Unsigned to Signed Data types
As of version 0.103.0 SpikeInterface has changed one of its defaults for interacting with
Recording
objects. We no longer autocast unsigned dtypes to signed implicitly. This
means that some users of SpikeInterface will need to add one additional line of code to their scripts
to explicitly handle this conversion.
Why this matters?
For those that want a deeper understanding of dtypes NumPy provides a great explanation.
For our purposes it is important to know that many pieces of recording equipment opt to store their electrophysiological data as unsigned integers
(e.g., Intan, Maxwell Biosystems, 3Brain Biocam).

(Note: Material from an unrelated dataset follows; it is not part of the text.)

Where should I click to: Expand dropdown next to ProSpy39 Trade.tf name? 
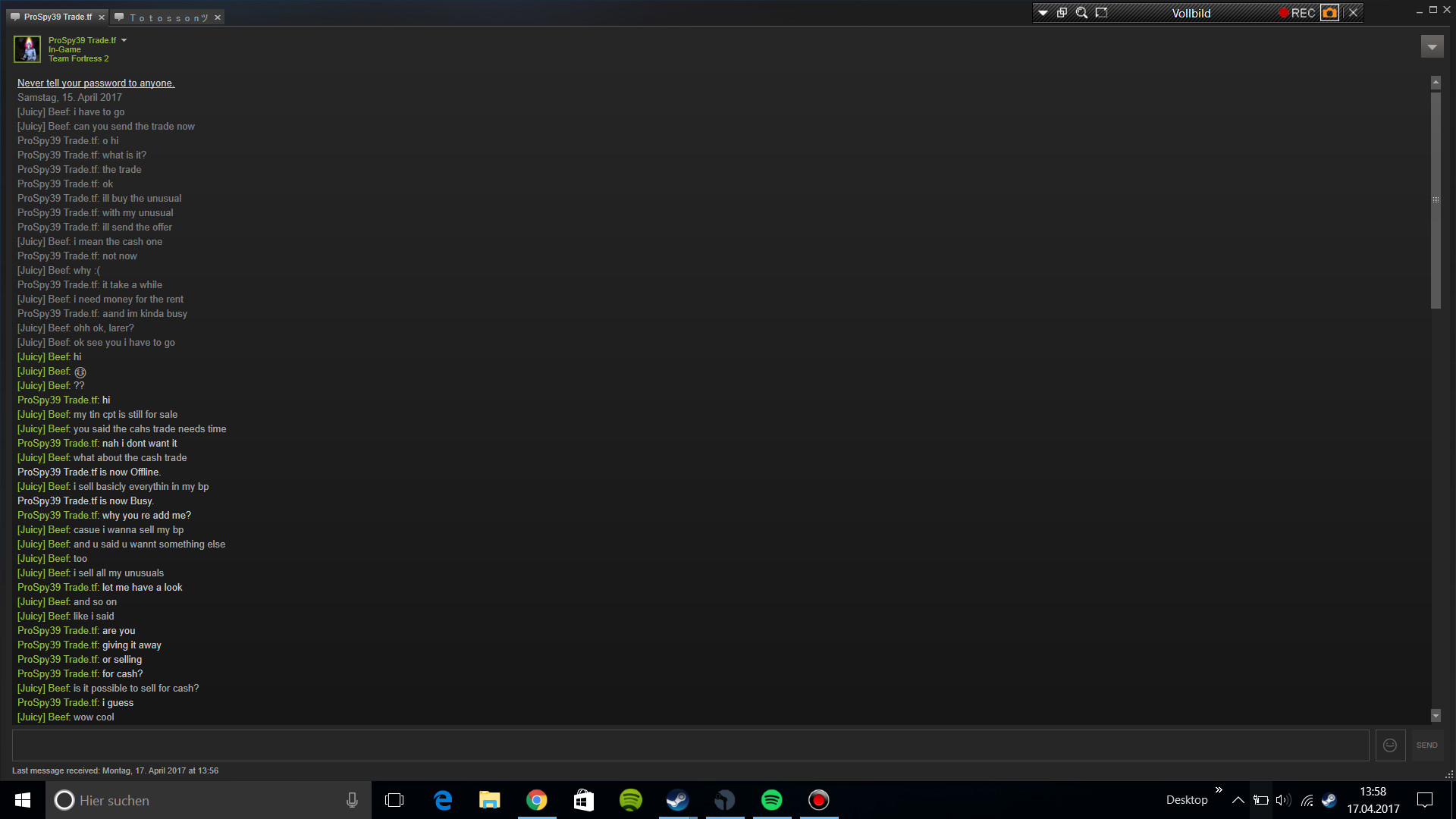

Similarly to signed integers, in order to convert to real units these file formats only need to store a gain
and an offset
. Our RecordingExtractor
’s maintain the dtype that the file format utilizes, which means that some of our
RecordingExtractor
’s will have unsigned dtypes.
The problem with using unsigned dtypes is that many types of functions (including the ones we use from SciPy
) perform poorly with unsigned integers.
This is made worse by the fact that these failures are silent (i.e. no error is triggered but the operation leads to nonsensical data). So the
solution required is to convernt unsigned integers into signed integers. Previously we did this under the hood, automatically for users that had
a Recording
object with an unsigned dtype.
We decided, however, that implicitly performing this action was not the best course of action, since:
explicit is always better than implicit
some functions would magically change the dtype of the
Recording
object, which can cause confusion
So from version 0.103.0, users will now explicitly have to perform this transformation of their data. This will help users better understand how they are processing their data during an analysis pipeline as well as better understand the provenance of their pipeline.
Using unsigned_to_signed
For users that receive an error because their Recording
is unsigned, their is one additional step that must be done:
import spikeinterface.extractors as se
import spikeinterface.preprocessing as spre
# Intan is an example of unsigned data
recording = se.read_intan('path/to/my/file.rhd', stream_id='0')
# to get a signed version of our Recording we use the following function
recording_signed = spre.unsigned_to_signed(recording)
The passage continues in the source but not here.